Le contrat étant signé, il est un peu tard pour que les parlementaires commencent à faire preuve de curiosité… De plus, la plupart des responsables ayant bien opportunément quitté le département depuis lors, l’on peut se demander si les conclusions de ces différentes commissions auront un quelconque impact sur la gestion des acquisitions au DDPS.
Quoi qu’il en soit, et comme nous l’avions déjà dit, les options ne semblent pas nombreuses. Le Conseil fédéral se retrouve pieds et poings liés par deux éléments : le contrat signé avec les États-Unis et la votation populaire de septembre 2020. Rompre le contrat signifierait certainement payer de fortes pénalités et poserait également de très gros problèmes aux Forces aériennes, dont les F/A-18 devraient être retirés au tout début des années 2030. Il n’y a donc plus guère le temps de procéder à de nouveaux essais ou appels d’offres, d’autant plus que les chaînes de production des différents industriels sont déjà bien occupées, Eurofighter excepté.
Dans le même temps, le « contrat » passé avec la population stipule que le renouvellement de ces moyens coûtera 6 milliards de francs, et pas un centime de plus. Il apparaît déjà qu’un certain nombre d’éléments, comme la mise à niveau des infrastructures ou le développement du nouveau moteur nécessaire à la mise en service du Block 4 du F-35 promis à la Suisse, ne sont pas pris en compte dans le montant soumis en votation. Il apparaît donc très risqué du point de vue du lien de confiance entre le Conseil fédéral, l’armée et la population de passer outre une décision populaire et d’acter ce surcoût comme si de rien n’était. Ce lien étant déjà plus que ténu du fait des démissions en cascade et autres projets à la gestion erratique, les autorités doivent tout faire pour se montrer irréprochables.

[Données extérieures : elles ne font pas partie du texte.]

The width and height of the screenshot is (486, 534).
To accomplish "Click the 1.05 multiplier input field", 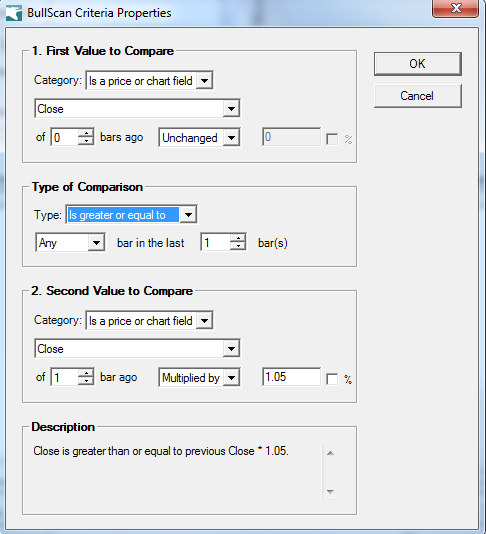I will click(x=292, y=377).
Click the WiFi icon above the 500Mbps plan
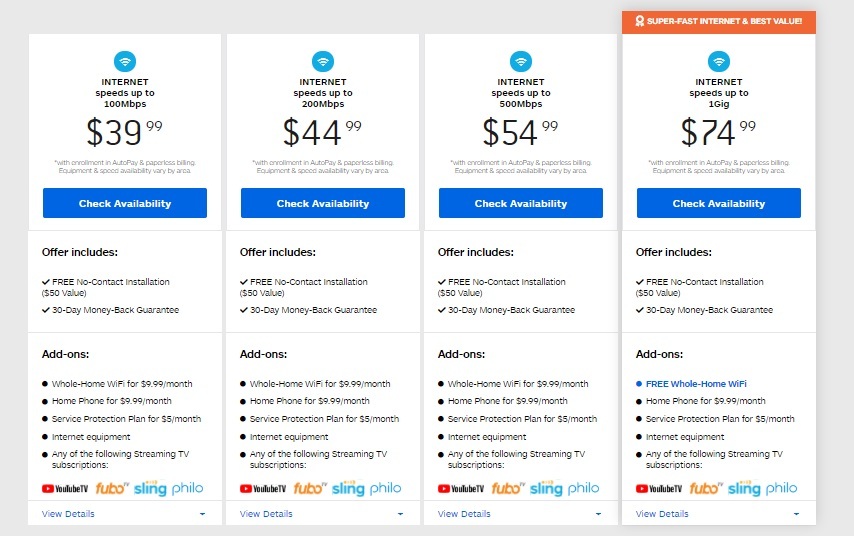The image size is (854, 536). pyautogui.click(x=521, y=62)
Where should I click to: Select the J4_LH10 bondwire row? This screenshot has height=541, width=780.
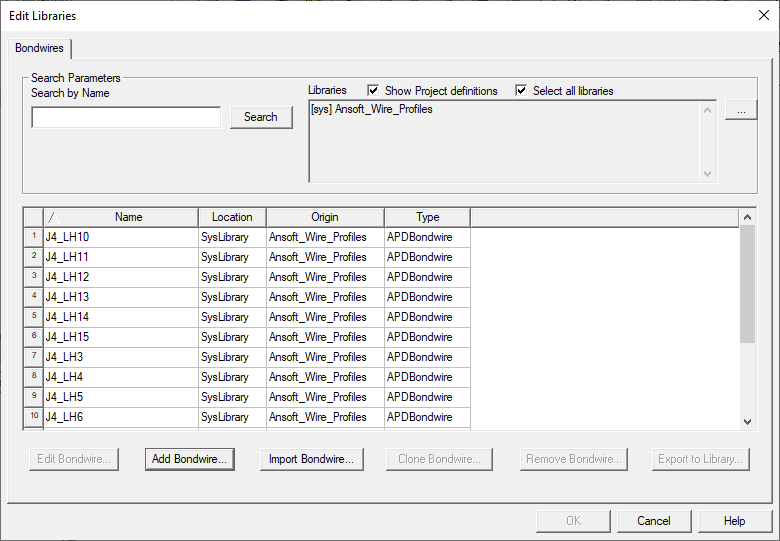tap(120, 237)
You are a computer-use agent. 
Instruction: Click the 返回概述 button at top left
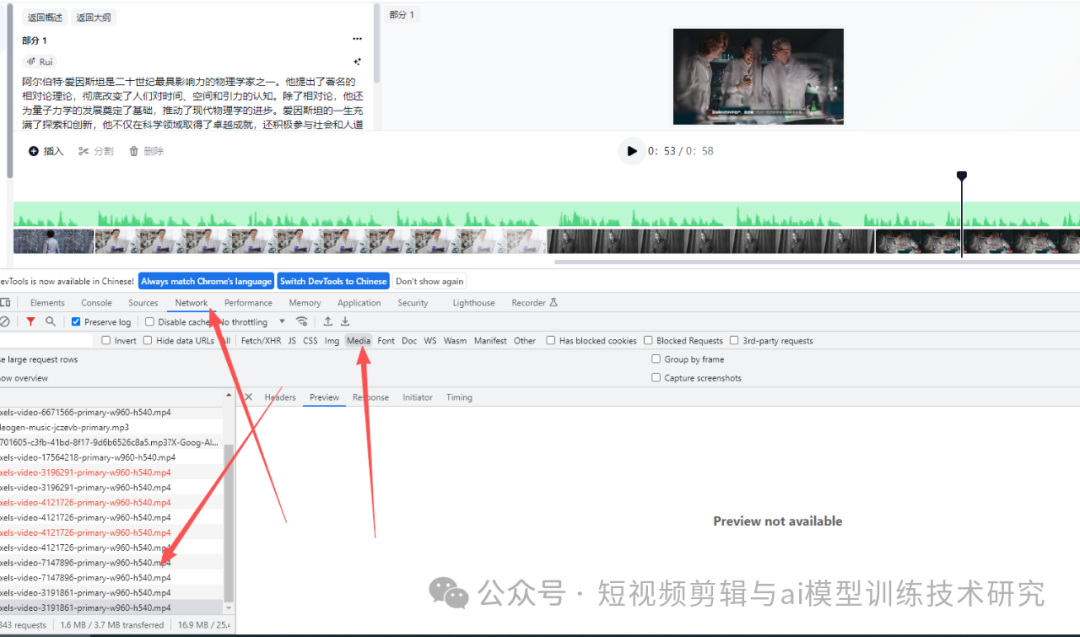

Dès lors, et comme les différents décideurs le laissent entendre aujourd’hui, une des pistes, que nous soutenons, est de conserver le plafond voté, et de diminuer le nombre d’appareils commandés. La flotte acquise sera donc forcément en sous-effectif – elle l’était de toute manière déjà avec 36 appareils – ne permettant que 2 à 3 semaines d’opérations soutenues.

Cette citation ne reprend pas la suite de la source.